Dataset excerpts
------------------------------------

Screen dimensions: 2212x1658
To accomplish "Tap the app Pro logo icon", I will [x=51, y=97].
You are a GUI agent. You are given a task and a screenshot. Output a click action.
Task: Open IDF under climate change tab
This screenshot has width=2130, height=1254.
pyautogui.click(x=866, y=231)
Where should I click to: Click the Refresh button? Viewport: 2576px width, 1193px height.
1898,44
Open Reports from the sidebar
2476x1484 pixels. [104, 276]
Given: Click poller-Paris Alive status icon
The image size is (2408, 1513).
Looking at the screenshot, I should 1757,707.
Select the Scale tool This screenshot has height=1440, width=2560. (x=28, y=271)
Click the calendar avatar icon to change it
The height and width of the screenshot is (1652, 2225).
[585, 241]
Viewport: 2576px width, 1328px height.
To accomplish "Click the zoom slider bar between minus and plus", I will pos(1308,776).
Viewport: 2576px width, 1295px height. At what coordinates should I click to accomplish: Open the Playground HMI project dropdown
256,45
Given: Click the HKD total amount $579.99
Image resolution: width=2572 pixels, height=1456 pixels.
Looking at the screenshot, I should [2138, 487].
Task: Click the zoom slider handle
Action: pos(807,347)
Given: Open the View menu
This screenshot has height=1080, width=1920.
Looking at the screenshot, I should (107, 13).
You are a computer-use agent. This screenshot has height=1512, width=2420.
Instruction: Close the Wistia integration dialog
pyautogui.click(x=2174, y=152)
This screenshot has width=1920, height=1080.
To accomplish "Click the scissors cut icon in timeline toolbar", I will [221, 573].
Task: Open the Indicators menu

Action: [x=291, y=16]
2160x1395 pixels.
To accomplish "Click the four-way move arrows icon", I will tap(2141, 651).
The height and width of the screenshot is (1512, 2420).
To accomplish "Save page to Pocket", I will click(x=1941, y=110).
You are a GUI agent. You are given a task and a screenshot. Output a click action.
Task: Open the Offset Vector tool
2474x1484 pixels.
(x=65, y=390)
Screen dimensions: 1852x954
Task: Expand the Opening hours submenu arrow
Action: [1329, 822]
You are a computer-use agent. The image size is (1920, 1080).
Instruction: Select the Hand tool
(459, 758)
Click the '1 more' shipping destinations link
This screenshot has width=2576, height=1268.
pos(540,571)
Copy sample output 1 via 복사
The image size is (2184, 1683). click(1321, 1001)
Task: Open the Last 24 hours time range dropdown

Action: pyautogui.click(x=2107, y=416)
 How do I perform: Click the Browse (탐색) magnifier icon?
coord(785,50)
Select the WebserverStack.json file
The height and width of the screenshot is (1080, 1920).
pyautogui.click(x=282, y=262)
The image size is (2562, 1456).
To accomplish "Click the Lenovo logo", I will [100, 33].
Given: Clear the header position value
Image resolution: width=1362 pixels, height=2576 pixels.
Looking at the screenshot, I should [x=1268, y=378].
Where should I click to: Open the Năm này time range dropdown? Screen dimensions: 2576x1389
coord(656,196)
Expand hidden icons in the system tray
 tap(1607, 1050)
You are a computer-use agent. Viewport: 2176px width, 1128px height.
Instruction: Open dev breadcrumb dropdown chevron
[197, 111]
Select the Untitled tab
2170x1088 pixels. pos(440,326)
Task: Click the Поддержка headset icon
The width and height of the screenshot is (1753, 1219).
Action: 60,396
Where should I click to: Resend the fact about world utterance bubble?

------------------------------------

Task to complete: Word for word, write out each of the records shown above.

Solution for this exercise:
Screen dimensions: 2212x1658
To accomplish "Tap the app Pro logo icon", I will [x=51, y=97].
You are a GUI agent. You are given a task and a screenshot. Output a click action.
Task: Open IDF under climate change tab
This screenshot has width=2130, height=1254.
pyautogui.click(x=866, y=231)
Where should I click to: Click the Refresh button? Viewport: 2576px width, 1193px height.
1898,44
Open Reports from the sidebar
2476x1484 pixels. [104, 276]
Given: Click poller-Paris Alive status icon
The image size is (2408, 1513).
Looking at the screenshot, I should 1757,707.
Select the Scale tool This screenshot has height=1440, width=2560. (x=28, y=271)
Click the calendar avatar icon to change it
The height and width of the screenshot is (1652, 2225).
[585, 241]
Viewport: 2576px width, 1328px height.
To accomplish "Click the zoom slider bar between minus and plus", I will pos(1308,776).
Viewport: 2576px width, 1295px height. At what coordinates should I click to accomplish: Open the Playground HMI project dropdown
256,45
Given: Click the HKD total amount $579.99
Image resolution: width=2572 pixels, height=1456 pixels.
Looking at the screenshot, I should [2138, 487].
Task: Click the zoom slider handle
Action: pos(807,347)
Given: Open the View menu
This screenshot has height=1080, width=1920.
Looking at the screenshot, I should (107, 13).
You are a computer-use agent. This screenshot has height=1512, width=2420.
Instruction: Close the Wistia integration dialog
pyautogui.click(x=2174, y=152)
This screenshot has width=1920, height=1080.
To accomplish "Click the scissors cut icon in timeline toolbar", I will [221, 573].
Task: Open the Indicators menu

Action: [x=291, y=16]
2160x1395 pixels.
To accomplish "Click the four-way move arrows icon", I will tap(2141, 651).
The height and width of the screenshot is (1512, 2420).
To accomplish "Save page to Pocket", I will click(x=1941, y=110).
You are a GUI agent. You are given a task and a screenshot. Output a click action.
Task: Open the Offset Vector tool
2474x1484 pixels.
(x=65, y=390)
Screen dimensions: 1852x954
Task: Expand the Opening hours submenu arrow
Action: [1329, 822]
You are a computer-use agent. The image size is (1920, 1080).
Instruction: Select the Hand tool
(459, 758)
Click the '1 more' shipping destinations link
This screenshot has width=2576, height=1268.
pos(540,571)
Copy sample output 1 via 복사
The image size is (2184, 1683). click(1321, 1001)
Task: Open the Last 24 hours time range dropdown

Action: pyautogui.click(x=2107, y=416)
 How do I perform: Click the Browse (탐색) magnifier icon?
coord(785,50)
Select the WebserverStack.json file
The height and width of the screenshot is (1080, 1920).
pyautogui.click(x=282, y=262)
The image size is (2562, 1456).
To accomplish "Click the Lenovo logo", I will [100, 33].
Given: Clear the header position value
Image resolution: width=1362 pixels, height=2576 pixels.
Looking at the screenshot, I should [x=1268, y=378].
Where should I click to: Open the Năm này time range dropdown? Screen dimensions: 2576x1389
coord(656,196)
Expand hidden icons in the system tray
 tap(1607, 1050)
You are a computer-use agent. Viewport: 2176px width, 1128px height.
Instruction: Open dev breadcrumb dropdown chevron
[197, 111]
Select the Untitled tab
2170x1088 pixels. pos(440,326)
Task: Click the Поддержка headset icon
The width and height of the screenshot is (1753, 1219).
Action: 60,396
Where should I click to: Resend the fact about world utterance bubble?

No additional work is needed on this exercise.